Leaving out every line that comes before the one containing "Instruction: Click the chart", output the rest of the records exactly, the final line included.

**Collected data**
· · · · ·

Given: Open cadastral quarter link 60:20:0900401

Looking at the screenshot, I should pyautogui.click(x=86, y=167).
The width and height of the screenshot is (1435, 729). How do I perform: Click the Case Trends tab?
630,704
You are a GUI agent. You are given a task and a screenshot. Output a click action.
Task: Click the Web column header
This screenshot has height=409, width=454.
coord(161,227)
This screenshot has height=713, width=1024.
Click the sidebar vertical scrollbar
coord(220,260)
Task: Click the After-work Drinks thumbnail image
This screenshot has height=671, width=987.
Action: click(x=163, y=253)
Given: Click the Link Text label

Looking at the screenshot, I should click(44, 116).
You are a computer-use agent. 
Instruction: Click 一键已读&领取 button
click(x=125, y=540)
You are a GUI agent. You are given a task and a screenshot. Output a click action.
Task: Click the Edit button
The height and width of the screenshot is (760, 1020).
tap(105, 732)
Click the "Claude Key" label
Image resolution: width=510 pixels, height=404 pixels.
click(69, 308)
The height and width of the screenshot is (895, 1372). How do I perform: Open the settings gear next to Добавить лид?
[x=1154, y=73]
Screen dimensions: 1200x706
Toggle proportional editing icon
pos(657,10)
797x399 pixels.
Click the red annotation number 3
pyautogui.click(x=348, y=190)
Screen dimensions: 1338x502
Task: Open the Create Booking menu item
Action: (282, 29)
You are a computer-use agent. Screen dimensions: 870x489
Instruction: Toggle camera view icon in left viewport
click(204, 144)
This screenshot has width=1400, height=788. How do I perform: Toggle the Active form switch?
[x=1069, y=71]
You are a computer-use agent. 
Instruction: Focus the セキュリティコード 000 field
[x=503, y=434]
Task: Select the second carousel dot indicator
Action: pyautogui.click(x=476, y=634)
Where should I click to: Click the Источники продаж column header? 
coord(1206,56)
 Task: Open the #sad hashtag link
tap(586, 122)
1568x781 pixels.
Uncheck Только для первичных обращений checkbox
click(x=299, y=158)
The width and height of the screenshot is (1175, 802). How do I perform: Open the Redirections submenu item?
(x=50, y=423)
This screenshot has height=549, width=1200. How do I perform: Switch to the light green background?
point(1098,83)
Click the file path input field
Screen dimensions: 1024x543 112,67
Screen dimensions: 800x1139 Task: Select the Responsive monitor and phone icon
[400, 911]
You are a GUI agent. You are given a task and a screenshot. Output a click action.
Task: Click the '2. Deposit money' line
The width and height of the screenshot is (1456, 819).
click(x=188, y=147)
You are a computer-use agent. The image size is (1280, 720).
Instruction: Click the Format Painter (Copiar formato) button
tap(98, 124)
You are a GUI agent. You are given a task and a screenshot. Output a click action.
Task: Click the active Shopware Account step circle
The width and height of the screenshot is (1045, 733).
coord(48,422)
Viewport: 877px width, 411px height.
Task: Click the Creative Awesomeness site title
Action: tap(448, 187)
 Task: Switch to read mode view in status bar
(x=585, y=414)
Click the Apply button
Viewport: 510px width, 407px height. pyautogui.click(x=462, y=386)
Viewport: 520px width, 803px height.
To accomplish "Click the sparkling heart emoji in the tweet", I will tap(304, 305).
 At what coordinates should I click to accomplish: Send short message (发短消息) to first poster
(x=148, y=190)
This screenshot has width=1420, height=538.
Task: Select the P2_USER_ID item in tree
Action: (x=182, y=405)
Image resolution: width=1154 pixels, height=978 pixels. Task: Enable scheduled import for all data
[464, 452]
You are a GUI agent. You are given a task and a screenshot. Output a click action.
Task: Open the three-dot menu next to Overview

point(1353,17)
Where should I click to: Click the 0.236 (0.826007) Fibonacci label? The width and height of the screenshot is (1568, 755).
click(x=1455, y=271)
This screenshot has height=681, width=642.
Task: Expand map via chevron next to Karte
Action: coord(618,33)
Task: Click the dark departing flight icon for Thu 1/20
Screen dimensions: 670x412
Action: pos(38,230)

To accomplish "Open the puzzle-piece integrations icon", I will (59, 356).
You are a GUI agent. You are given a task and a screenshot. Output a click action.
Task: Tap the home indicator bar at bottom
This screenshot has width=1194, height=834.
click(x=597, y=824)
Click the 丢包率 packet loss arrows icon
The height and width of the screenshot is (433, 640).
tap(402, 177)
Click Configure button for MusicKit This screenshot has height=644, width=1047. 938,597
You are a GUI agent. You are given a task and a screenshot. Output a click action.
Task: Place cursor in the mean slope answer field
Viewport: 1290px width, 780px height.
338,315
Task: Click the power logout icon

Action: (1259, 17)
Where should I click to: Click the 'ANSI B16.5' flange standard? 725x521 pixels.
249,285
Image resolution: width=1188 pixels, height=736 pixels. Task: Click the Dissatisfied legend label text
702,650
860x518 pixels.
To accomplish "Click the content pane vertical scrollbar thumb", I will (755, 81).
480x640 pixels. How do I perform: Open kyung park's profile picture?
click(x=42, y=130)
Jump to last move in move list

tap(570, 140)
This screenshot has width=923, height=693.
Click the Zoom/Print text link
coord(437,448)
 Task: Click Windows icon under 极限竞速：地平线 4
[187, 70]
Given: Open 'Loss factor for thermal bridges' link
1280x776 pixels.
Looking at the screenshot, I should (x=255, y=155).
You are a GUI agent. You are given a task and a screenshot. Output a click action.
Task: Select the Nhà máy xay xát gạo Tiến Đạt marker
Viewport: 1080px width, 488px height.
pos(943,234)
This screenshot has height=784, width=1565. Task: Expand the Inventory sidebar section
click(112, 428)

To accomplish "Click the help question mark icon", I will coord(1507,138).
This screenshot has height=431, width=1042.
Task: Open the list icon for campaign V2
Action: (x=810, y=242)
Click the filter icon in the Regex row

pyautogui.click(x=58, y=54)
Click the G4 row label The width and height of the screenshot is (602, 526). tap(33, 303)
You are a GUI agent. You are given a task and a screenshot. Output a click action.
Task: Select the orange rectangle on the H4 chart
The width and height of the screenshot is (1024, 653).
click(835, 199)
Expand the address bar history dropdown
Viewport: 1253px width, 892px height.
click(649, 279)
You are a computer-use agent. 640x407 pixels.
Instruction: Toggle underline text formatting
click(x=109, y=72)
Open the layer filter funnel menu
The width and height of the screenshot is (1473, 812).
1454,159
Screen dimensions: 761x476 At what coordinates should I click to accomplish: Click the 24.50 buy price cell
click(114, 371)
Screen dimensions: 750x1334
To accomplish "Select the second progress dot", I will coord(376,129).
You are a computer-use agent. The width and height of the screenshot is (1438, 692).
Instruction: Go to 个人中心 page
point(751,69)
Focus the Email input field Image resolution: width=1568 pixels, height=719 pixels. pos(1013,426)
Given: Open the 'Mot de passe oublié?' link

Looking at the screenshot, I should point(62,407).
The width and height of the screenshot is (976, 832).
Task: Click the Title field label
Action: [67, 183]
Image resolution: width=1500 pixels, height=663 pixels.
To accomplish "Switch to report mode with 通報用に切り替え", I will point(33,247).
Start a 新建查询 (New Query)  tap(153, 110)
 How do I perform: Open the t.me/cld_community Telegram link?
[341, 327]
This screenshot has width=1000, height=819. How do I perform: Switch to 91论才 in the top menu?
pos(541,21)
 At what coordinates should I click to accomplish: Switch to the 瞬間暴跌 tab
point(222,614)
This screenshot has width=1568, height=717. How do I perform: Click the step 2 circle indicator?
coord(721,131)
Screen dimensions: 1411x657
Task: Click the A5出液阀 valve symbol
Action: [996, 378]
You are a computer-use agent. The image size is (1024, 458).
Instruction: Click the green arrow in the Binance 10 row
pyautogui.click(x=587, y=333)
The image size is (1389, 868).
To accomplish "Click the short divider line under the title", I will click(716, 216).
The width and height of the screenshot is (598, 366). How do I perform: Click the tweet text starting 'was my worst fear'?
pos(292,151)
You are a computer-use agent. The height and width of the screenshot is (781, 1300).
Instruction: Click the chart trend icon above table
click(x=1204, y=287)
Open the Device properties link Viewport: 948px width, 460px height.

· · · · ·

**Answer to the exercise**
Instruction: Click the chart trend icon above table
click(x=1204, y=287)
Open the Device properties link Viewport: 948px width, 460px height.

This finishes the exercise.